— begin —

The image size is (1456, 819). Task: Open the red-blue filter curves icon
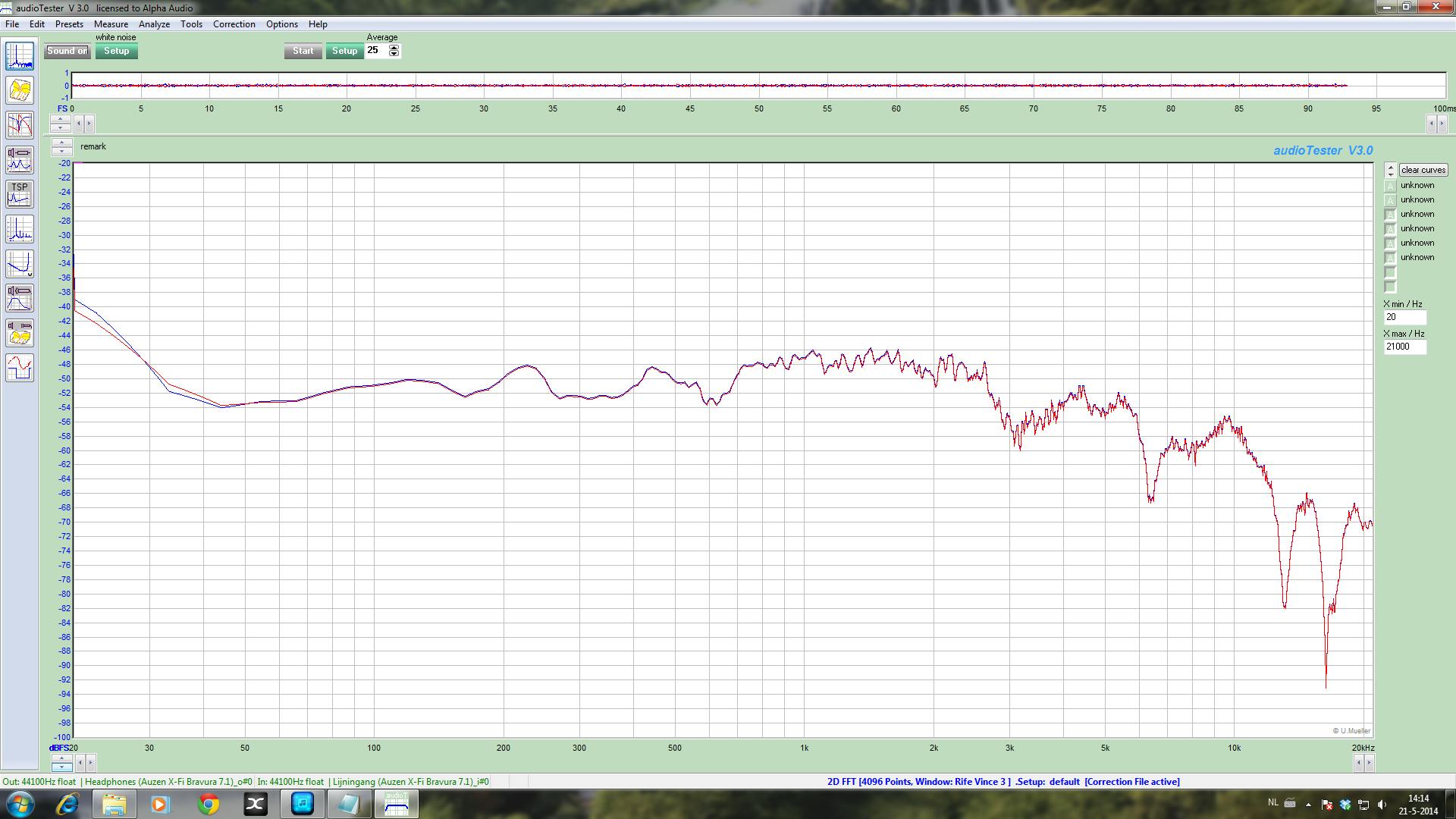click(20, 125)
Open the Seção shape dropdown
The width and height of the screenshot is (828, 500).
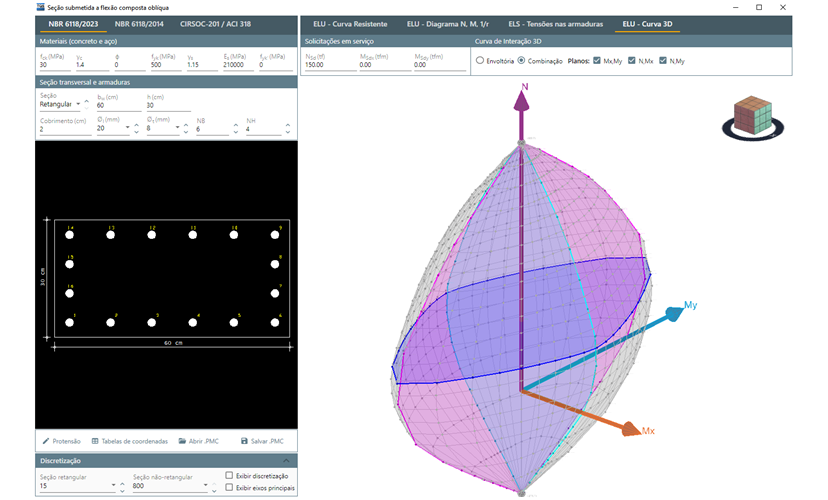78,104
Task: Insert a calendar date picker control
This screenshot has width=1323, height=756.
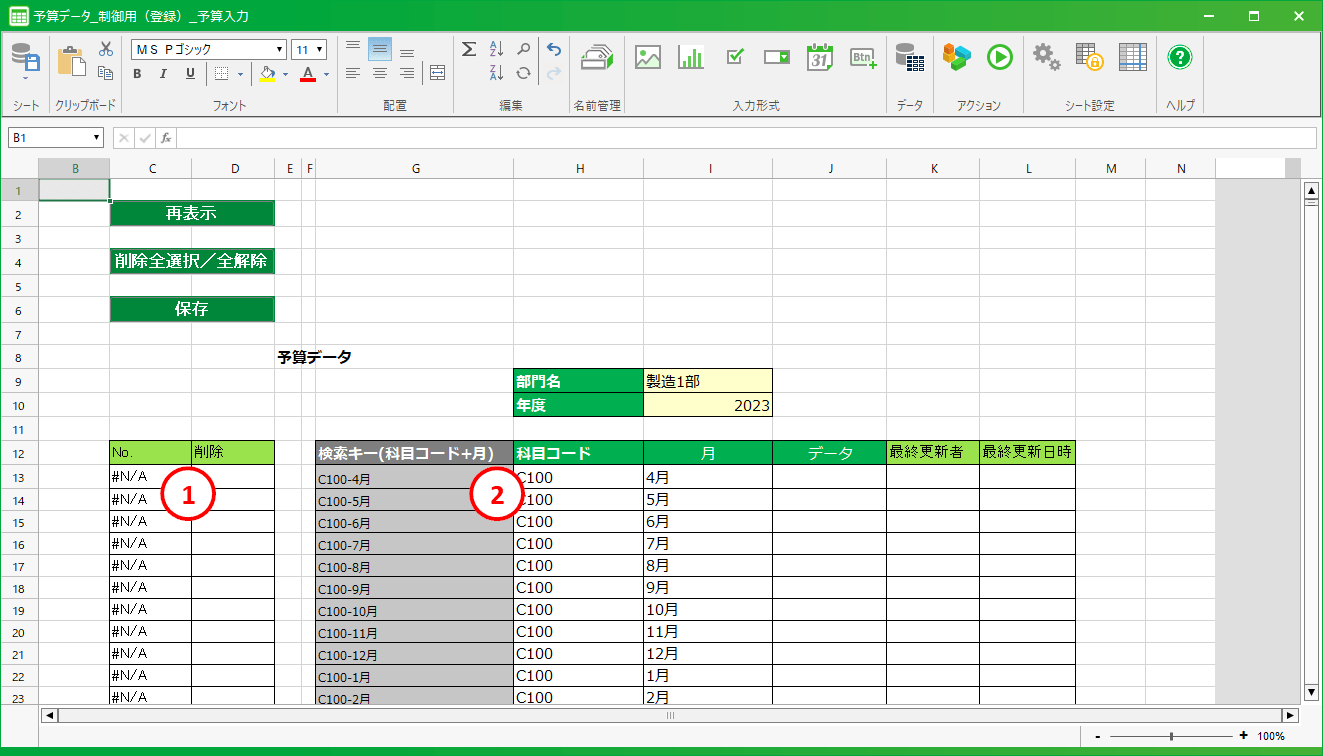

— end —

TASK OBJECTIVE >> Format the lines above as a numbered list, omitting blank lines and the pictures.

RESULT >>
1. The image size is (1456, 819). Task: Open the red-blue filter curves icon
2. click(20, 125)
3. Open the Seção shape dropdown
4. The width and height of the screenshot is (828, 500).
5. 78,104
6. Task: Insert a calendar date picker control
7. This screenshot has width=1323, height=756.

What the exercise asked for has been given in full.